Flood Risk in NYC: A Product for Insurance Professionals
Introduction
According to Swiss Re, flooding is classified as a secondary peril, posing greater modeling challenges compared to hurricanes and earthquakes. The unpredictability of flood occurrences, both in terms of timing and location, adds to the complexity. The limited adoption of flood catastrophe models by insurance professionals can be attributed to these difficulties. Current flood catastrophe models do not have a high degree of confidence, as U.S. flood models are still in their infancy.
The product we’ve created proves valuable for insurance professionals by offering insights into the locations outlined in a schedule of values. While it doesn’t fall under the category of a catastrophe model, it furnishes valuable information. This information aids insurance professionals, including underwriters and actuaries, in making well-informed decisions regarding the provision of flood insurance for individuals, groups, companies, or government entities.
As a Product
This section explains where in the product development life cycle this product currently stands.
Genesis: Class Project to Product
Our team initiated this project by exploring numerous publicly available NYC datasets. After extensive discussions, we collectively decided to transform our final class project into a product roadmap and a startup idea. This document marks the beginning of that journey. It serves as our running Proof of Concept (POC) for a new Software as a Service (SaaS) product.

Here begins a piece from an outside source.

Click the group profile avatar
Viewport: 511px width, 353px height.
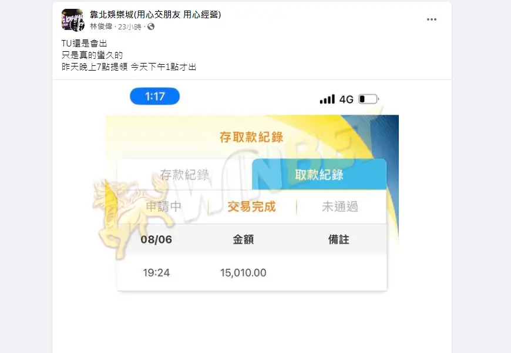73,20
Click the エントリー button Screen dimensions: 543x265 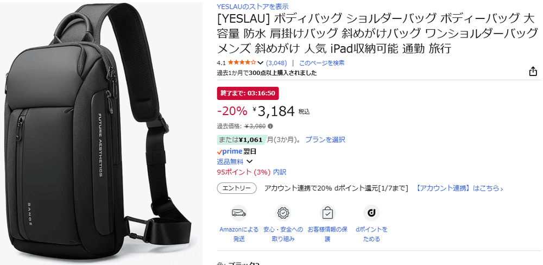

There’s a wealth of free information provided by the City of New York, ripe for businesses to leverage. Navigating this data is not straightforward, given the various ways of describing geographic data, such as block IDs, zone IDs, addresses, grid coordinates, etc. However, mastering this allows for the creation of an elegant and integrated information symphony.
Phase 1: POC (Completed)
This phase involved our initial end-to-end process to ensure data linkability.
- Compile a list of precisely formatted addresses (for our demo, we used all CUNY campuses).
- Look up these addresses in the NYC “master” address API system to obtain primary keys and grid coordinates for linking to other systems.
- Cross-reference these addresses with a major NYC Dataset, Pluto.
- Merge this data with Pluto and filter it to focus on insurance data.
- Implement an underlying polygon system, akin to outlining zip codes on a map.
- Determine if the target element (i.e., the CUNY address) falls within the specified polygon.
Phase 2: Alpha - The Working Product
The alpha version needs to operate in a more real-time manner, such as uploading a spreadsheet of addresses and receiving output instantly.
To progress from POC to alpha release, we need to add:
- A database, such as Postgres Aurora.
- A modern authentication system.
- A method for correcting ambiguous addresses (e.g., “W 4th St” - is it West 4th Street?). NYC offers an API for this.
- A web framework to facilitate CSV uploads into the system.
- A display mechanism for output, which will be in HTML format, with one HTML file generated per run.
- Integration of the runtime R code with AWS Lambda.
Future Development
Once the foundational elements are operational, we plan to incorporate additional datasets, such as crime statistics, school literacy rates, and building and fire code violations.